Document extract
================================
Bristol-Myers Squibb Co. announced patient-reported outcomes data from the phase III CheckMate -214 trial in intermediate- and poor-risk patients with advanced renal cell carcinoma treated with the immuno-oncology combination Opdivo (nivolumab) plus low-dose (1mg/kg) Yervoy (ipilimumab) vs. sunitinib over a two-year follow-up period.
Patients in the study treated with Opdivo plus low-dose Yervoy reported significant benefits in disease-related symptoms and improvements to their cancer-related quality of life and well-being. These benefits occurred early during Opdivo plus low-dose (1mg/kg) Yervoy combination therapy and were largely maintained throughout the treatment period and through Opdivo maintenance therapy.
Relative to the current standard of care, patients in the Opdivo plus low-dose Yervoy arm reported fewer kidney cancer symptoms as measured by the NCCN Functional Assessment of Cancer Therapy-Kidney Symptom Index.
This benefit was significant at all but one post-baseline time point through two years of follow-up (P<0.05). Time to deterioration in FKSI-19 total score was also significantly delayed with Opdivo plus low-dose Yervoy versus sunitinib (HR 0.54; 95% CI, 0.46–0.63; P < 0.0001).
================================
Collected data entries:
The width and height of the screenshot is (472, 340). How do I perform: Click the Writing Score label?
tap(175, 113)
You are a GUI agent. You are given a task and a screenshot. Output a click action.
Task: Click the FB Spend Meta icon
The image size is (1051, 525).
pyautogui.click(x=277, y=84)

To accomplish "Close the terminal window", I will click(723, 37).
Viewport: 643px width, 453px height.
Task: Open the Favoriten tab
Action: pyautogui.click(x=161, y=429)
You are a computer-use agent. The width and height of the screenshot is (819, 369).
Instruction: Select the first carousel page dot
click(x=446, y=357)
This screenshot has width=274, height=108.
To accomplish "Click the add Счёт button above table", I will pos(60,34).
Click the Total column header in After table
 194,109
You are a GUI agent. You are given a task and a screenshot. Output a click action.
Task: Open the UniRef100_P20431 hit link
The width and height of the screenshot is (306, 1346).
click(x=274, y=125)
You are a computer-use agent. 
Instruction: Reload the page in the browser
================================
Continue the passage above on the CheckMate-214 renal cell carcinoma trial from where it stops.

An additional analysis showed similar results with a significant benefit seen for Opdivo plus low-dose Yervoy relative to sunitinib on change from baseline at a pre-planned 25-week landmark. Assessed by FKSI-19 total score, with a mean difference of 3.55 (1.65 vs -1.9; P<0.0001), the analysis showed that patients in the Opdivo plus low-dose Yervoy arm experienced significantly better health-related quality of life scores in regard to disease-related symptoms, treatment side effects and functioning.
Additionally, longitudinal changes from baseline in health-related quality of life between treatment arms at 25 weeks, as assessed by the Functional Assessment of Cancer Therapy-General, also demonstrated a significant advantage for Opdivo plus low-dose Yervoy, with a mean difference of 3.71 (1.52 vs -2.19; P<0.0009) in the total score between arms.
Confirmatory results from FACT-G also showed significantly higher scores in the combination arm across a number of measures, including physical, functional and emotional well-being. Collectively, these data suggest a significant and consistent patient reported benefit of the combination relative to standard of care.